*Material for this task:*
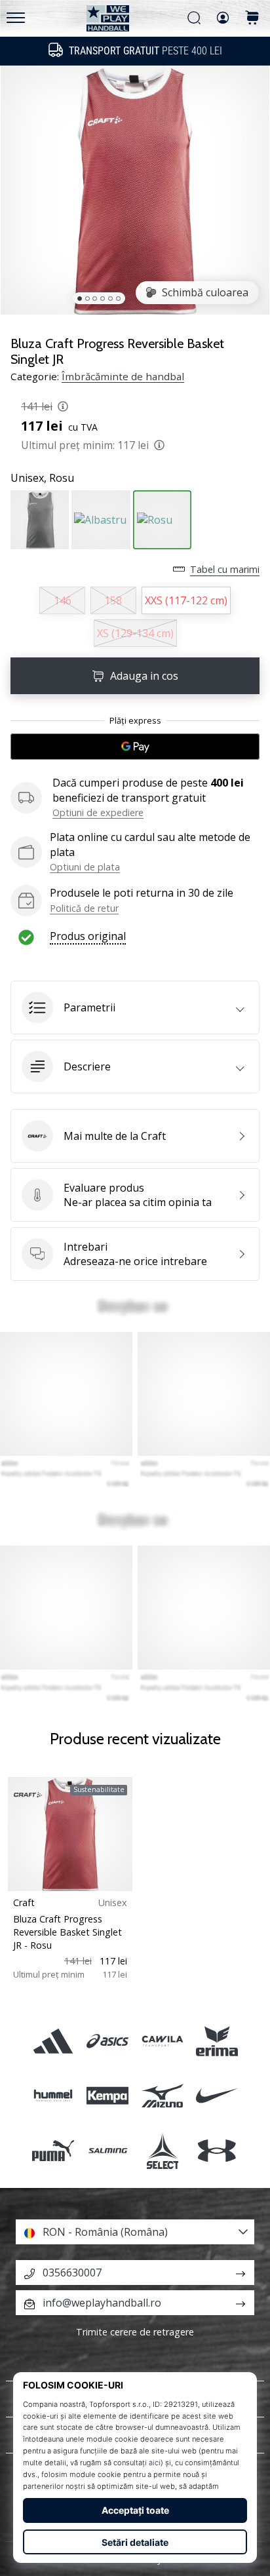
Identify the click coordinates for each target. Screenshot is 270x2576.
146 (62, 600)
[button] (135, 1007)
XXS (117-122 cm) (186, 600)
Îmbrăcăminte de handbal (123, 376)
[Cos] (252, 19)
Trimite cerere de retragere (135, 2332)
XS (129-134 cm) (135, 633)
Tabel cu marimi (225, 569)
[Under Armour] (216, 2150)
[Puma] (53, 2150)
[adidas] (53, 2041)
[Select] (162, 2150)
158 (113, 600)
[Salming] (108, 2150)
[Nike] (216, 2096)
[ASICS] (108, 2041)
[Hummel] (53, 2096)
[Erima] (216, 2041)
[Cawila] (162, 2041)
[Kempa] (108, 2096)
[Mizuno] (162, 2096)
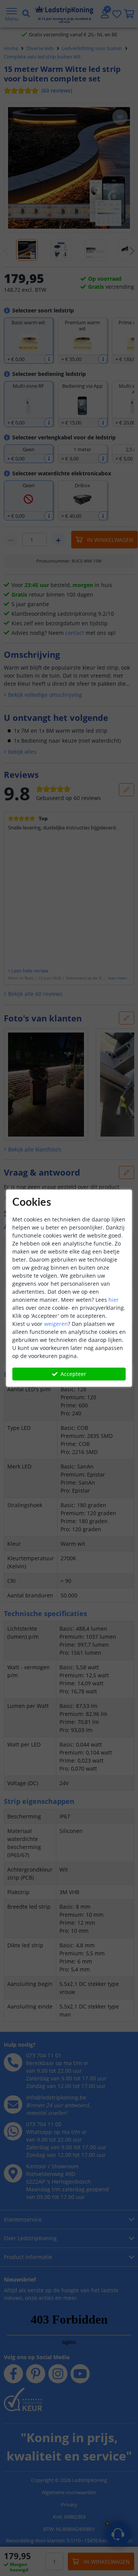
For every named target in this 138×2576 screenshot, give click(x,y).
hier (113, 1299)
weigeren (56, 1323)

* * *

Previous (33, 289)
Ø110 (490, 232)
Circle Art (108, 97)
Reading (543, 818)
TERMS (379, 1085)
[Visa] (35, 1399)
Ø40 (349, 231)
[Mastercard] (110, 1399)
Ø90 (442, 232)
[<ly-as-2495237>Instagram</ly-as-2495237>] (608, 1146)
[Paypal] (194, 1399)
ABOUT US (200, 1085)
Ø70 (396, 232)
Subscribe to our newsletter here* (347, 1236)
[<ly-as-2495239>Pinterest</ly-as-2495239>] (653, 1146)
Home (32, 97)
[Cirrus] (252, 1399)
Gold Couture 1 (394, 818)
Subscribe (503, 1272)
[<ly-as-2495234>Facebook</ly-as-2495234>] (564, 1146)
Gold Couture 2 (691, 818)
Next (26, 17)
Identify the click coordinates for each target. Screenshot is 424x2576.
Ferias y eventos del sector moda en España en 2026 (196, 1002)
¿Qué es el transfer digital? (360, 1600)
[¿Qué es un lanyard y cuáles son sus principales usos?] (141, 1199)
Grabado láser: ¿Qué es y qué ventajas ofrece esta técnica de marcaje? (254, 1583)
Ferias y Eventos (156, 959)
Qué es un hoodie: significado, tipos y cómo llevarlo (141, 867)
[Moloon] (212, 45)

...

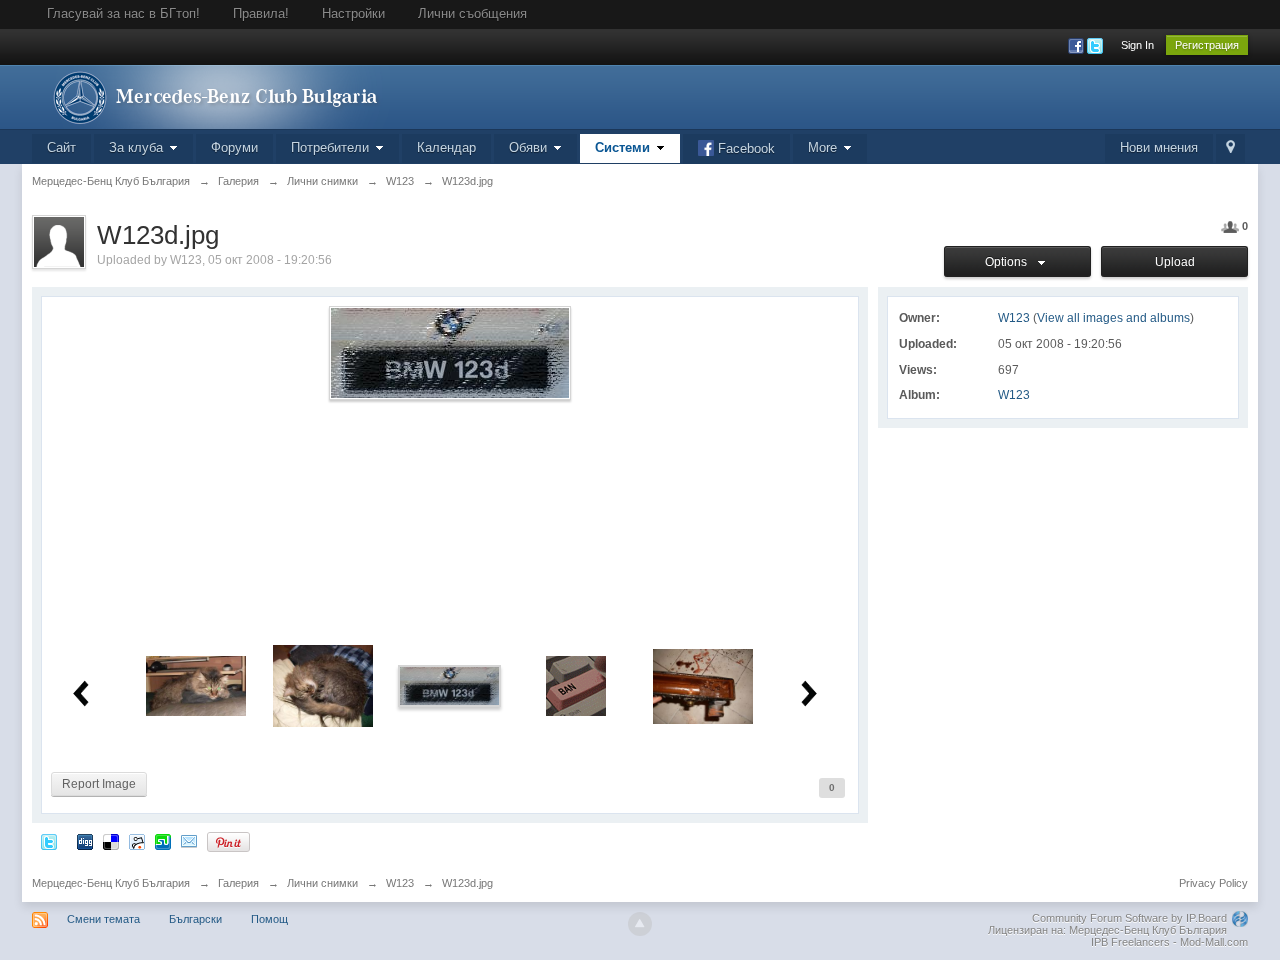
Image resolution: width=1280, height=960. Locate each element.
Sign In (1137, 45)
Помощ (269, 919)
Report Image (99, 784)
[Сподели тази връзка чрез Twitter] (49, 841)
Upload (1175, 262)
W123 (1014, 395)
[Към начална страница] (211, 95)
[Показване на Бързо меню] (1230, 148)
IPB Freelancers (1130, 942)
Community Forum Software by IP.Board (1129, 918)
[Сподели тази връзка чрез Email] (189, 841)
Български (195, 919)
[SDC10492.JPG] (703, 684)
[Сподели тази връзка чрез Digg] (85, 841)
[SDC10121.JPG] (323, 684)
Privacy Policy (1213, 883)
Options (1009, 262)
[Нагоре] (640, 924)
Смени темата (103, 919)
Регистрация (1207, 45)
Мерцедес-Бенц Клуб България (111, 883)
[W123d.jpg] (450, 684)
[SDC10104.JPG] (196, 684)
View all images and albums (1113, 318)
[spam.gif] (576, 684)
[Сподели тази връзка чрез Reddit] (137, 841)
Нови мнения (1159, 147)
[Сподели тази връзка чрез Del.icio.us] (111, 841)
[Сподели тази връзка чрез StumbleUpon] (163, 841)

*Exercise objective:* What number of lines above include the string "each"? State it and nothing else.

*Result:* 3